Truth, the directorial debut of veteran screenwriter James Vanderbilt (Zodiac, The Amazing Spider-Man, White House Down), tells the story of journalists reporting on a scandal, only to have their reporting become a bigger scandal.

The year is 2004 and after an historically close race to get elected, President George W. Bush has seen his approval ratings soar and fall. His re-election campaign currently finds him in a dead heat with Democratic candidate John Kerry. Mere weeks before Election Day, CBS' primetime news magazine series 60 Minutes II pursues a report on the incumbent president's much-scrutinized record in the National Guard, where he served from 1968 to 1973, avoiding serving in the Vietnam War in the process.

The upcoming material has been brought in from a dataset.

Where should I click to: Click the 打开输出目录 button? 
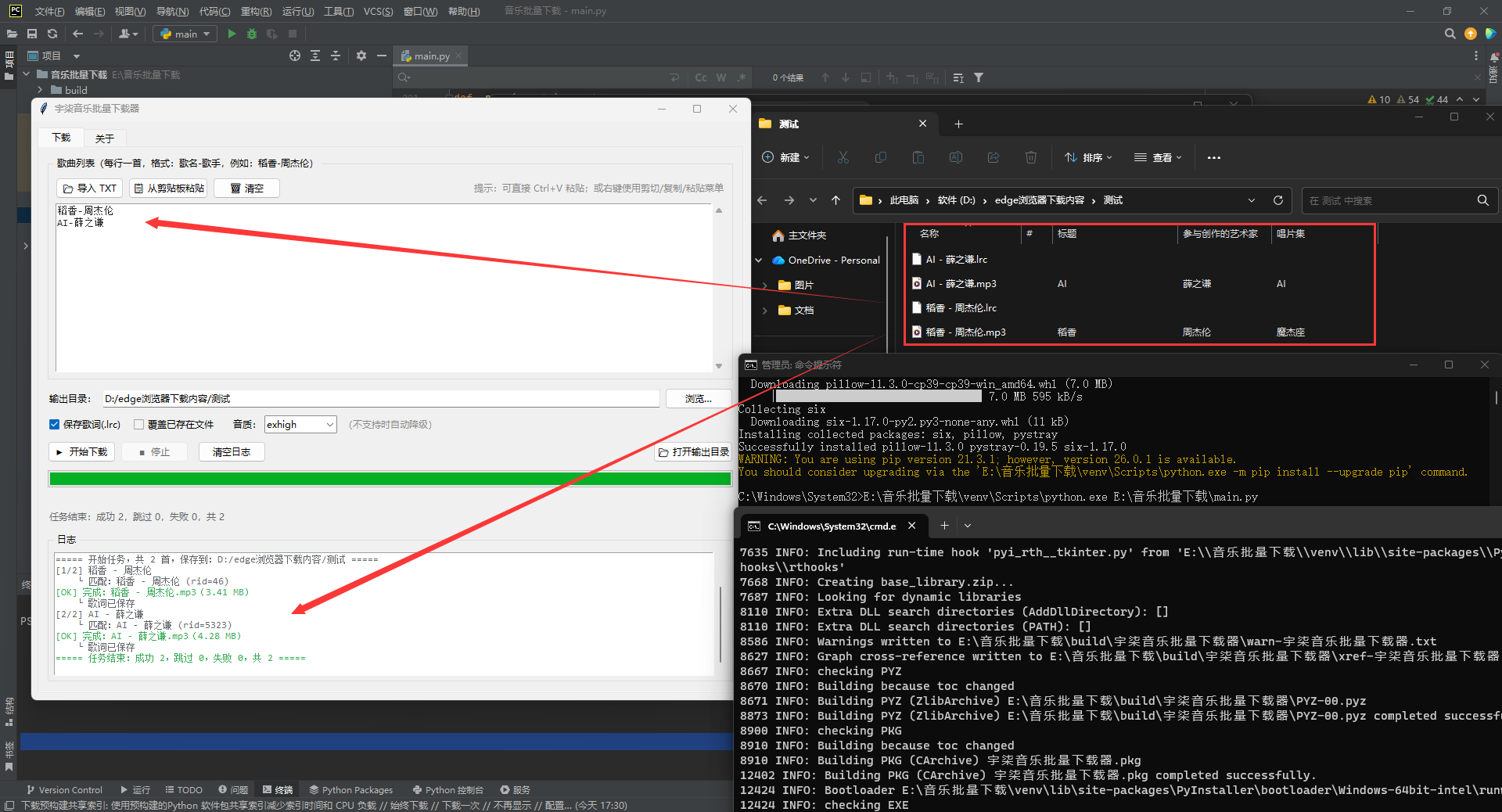point(694,452)
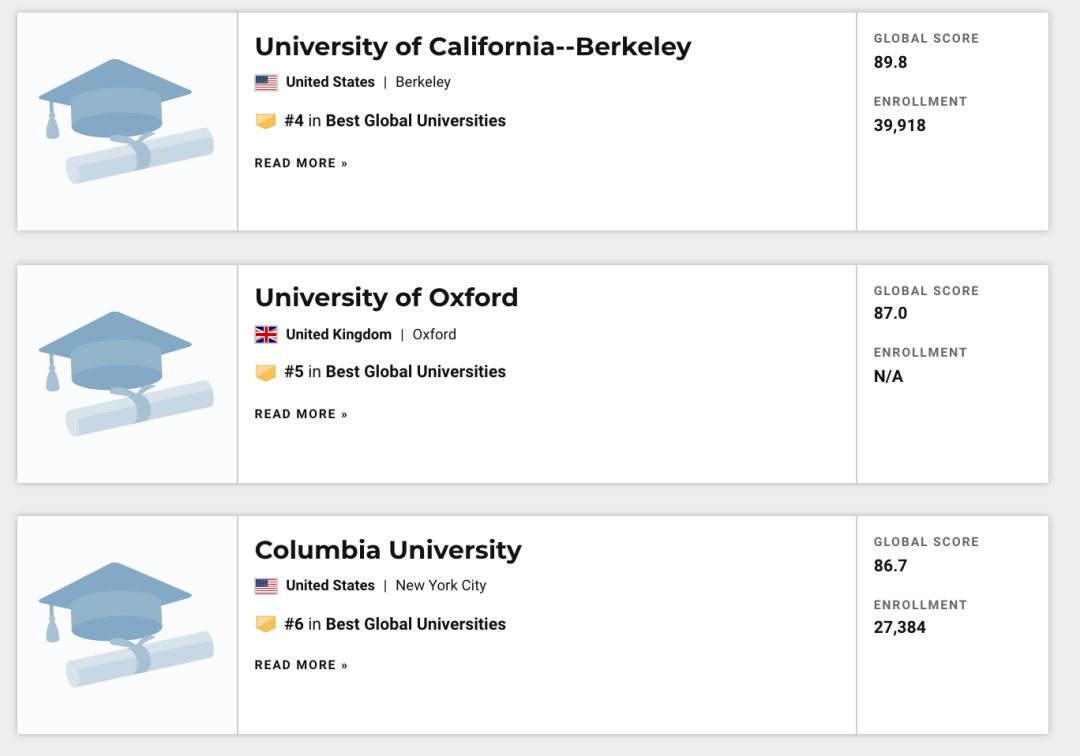Open Oxford's #5 in Best Global Universities link
The image size is (1080, 756).
pos(395,372)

The docudrama "Truth" stars Cate Blanchett as "60 Minutes II" segment producer Mary Mapes, whose report on President George W. Bush's time in the National Guard sparked controversy and disgrace.

Producer Mary Mapes (Cate Blanchett) assembles a team of trusted colleagues to look into the possibility that President Bush went AWOL for over a year. The story hinges on elusive military records and confirmations from officials, most of whom have passed away. When the story goes to air, having respected lifelong newsman Dan Rather (Robert Redford) as the face of it, it grabs the public's attention. Questions over the segment's veracity, particularly the critical documents secured for it, follow almost immediately. The thrust of the report's content soon becomes less important than the scrutiny given those documents online and at other outlets, as the font spacing, sizing, and formatting (including the use of superscript) suggests the documents could have easily been produced not on a typewriter thirty years earlier but on Microsoft Word now.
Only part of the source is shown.